** Description of the task **
Please write out each entry below exactly as given.
═══ Data to use
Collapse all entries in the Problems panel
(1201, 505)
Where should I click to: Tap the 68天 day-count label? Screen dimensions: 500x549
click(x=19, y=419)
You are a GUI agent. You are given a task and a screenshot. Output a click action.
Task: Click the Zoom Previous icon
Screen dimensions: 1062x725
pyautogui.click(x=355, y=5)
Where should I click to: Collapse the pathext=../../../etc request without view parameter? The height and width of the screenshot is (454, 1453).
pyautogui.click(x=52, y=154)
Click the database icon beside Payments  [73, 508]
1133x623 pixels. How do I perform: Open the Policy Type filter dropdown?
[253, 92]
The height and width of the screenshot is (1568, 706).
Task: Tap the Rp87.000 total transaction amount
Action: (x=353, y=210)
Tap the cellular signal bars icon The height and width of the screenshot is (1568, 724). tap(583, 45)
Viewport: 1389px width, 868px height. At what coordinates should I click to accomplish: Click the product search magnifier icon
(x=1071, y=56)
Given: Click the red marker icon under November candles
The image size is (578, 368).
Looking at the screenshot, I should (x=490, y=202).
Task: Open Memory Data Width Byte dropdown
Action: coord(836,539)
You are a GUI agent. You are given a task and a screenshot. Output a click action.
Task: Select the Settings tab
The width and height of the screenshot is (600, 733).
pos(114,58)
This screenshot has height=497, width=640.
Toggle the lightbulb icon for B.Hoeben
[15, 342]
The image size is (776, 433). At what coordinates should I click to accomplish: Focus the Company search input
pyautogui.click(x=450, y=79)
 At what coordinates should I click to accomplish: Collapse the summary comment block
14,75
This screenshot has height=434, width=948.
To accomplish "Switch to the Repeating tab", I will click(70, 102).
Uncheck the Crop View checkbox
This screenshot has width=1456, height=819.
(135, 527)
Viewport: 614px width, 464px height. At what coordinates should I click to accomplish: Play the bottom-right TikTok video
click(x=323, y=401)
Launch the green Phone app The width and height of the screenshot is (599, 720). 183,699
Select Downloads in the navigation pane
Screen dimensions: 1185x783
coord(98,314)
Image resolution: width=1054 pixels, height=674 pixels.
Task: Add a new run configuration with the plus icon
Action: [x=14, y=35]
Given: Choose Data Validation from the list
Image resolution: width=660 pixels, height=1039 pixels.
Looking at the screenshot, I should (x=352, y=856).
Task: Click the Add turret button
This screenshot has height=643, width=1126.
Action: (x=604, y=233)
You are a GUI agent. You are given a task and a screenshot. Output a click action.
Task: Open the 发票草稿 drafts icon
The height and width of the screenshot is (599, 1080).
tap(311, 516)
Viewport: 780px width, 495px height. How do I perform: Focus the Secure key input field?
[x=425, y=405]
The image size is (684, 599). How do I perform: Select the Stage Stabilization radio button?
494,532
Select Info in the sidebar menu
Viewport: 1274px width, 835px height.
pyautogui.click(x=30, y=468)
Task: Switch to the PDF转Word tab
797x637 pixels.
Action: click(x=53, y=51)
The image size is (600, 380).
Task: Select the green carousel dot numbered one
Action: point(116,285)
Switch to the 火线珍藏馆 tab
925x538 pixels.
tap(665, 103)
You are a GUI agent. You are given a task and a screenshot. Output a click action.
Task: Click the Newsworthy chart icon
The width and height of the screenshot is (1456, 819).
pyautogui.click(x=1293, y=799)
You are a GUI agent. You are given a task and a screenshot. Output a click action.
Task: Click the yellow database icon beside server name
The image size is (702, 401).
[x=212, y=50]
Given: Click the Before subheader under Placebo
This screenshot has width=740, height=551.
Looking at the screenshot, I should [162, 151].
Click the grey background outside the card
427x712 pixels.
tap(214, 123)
══════
** Result for this task **
Collapse all entries in the Problems panel
(1201, 505)
Where should I click to: Tap the 68天 day-count label? Screen dimensions: 500x549
click(x=19, y=419)
You are a GUI agent. You are given a task and a screenshot. Output a click action.
Task: Click the Zoom Previous icon
Screen dimensions: 1062x725
pyautogui.click(x=355, y=5)
Where should I click to: Collapse the pathext=../../../etc request without view parameter? The height and width of the screenshot is (454, 1453).
pyautogui.click(x=52, y=154)
Click the database icon beside Payments  [73, 508]
1133x623 pixels. How do I perform: Open the Policy Type filter dropdown?
[253, 92]
The height and width of the screenshot is (1568, 706).
Task: Tap the Rp87.000 total transaction amount
Action: (x=353, y=210)
Tap the cellular signal bars icon The height and width of the screenshot is (1568, 724). tap(583, 45)
Viewport: 1389px width, 868px height. At what coordinates should I click to accomplish: Click the product search magnifier icon
(x=1071, y=56)
Given: Click the red marker icon under November candles
The image size is (578, 368).
Looking at the screenshot, I should (x=490, y=202).
Task: Open Memory Data Width Byte dropdown
Action: coord(836,539)
You are a GUI agent. You are given a task and a screenshot. Output a click action.
Task: Select the Settings tab
The width and height of the screenshot is (600, 733).
pos(114,58)
This screenshot has height=497, width=640.
Toggle the lightbulb icon for B.Hoeben
[15, 342]
The image size is (776, 433). At what coordinates should I click to accomplish: Focus the Company search input
pyautogui.click(x=450, y=79)
 At what coordinates should I click to accomplish: Collapse the summary comment block
14,75
This screenshot has height=434, width=948.
To accomplish "Switch to the Repeating tab", I will click(70, 102).
Uncheck the Crop View checkbox
This screenshot has width=1456, height=819.
(135, 527)
Viewport: 614px width, 464px height. At what coordinates should I click to accomplish: Play the bottom-right TikTok video
click(x=323, y=401)
Launch the green Phone app The width and height of the screenshot is (599, 720). 183,699
Select Downloads in the navigation pane
Screen dimensions: 1185x783
coord(98,314)
Image resolution: width=1054 pixels, height=674 pixels.
Task: Add a new run configuration with the plus icon
Action: [x=14, y=35]
Given: Choose Data Validation from the list
Image resolution: width=660 pixels, height=1039 pixels.
Looking at the screenshot, I should (x=352, y=856).
Task: Click the Add turret button
This screenshot has height=643, width=1126.
Action: (x=604, y=233)
You are a GUI agent. You are given a task and a screenshot. Output a click action.
Task: Open the 发票草稿 drafts icon
The height and width of the screenshot is (599, 1080).
tap(311, 516)
Viewport: 780px width, 495px height. How do I perform: Focus the Secure key input field?
[x=425, y=405]
The image size is (684, 599). How do I perform: Select the Stage Stabilization radio button?
494,532
Select Info in the sidebar menu
Viewport: 1274px width, 835px height.
pyautogui.click(x=30, y=468)
Task: Switch to the PDF转Word tab
797x637 pixels.
Action: click(x=53, y=51)
The image size is (600, 380).
Task: Select the green carousel dot numbered one
Action: point(116,285)
Switch to the 火线珍藏馆 tab
925x538 pixels.
tap(665, 103)
You are a GUI agent. You are given a task and a screenshot. Output a click action.
Task: Click the Newsworthy chart icon
The width and height of the screenshot is (1456, 819).
pyautogui.click(x=1293, y=799)
You are a GUI agent. You are given a task and a screenshot. Output a click action.
Task: Click the yellow database icon beside server name
The image size is (702, 401).
[x=212, y=50]
Given: Click the Before subheader under Placebo
This screenshot has width=740, height=551.
Looking at the screenshot, I should [162, 151].
Click the grey background outside the card
427x712 pixels.
tap(214, 123)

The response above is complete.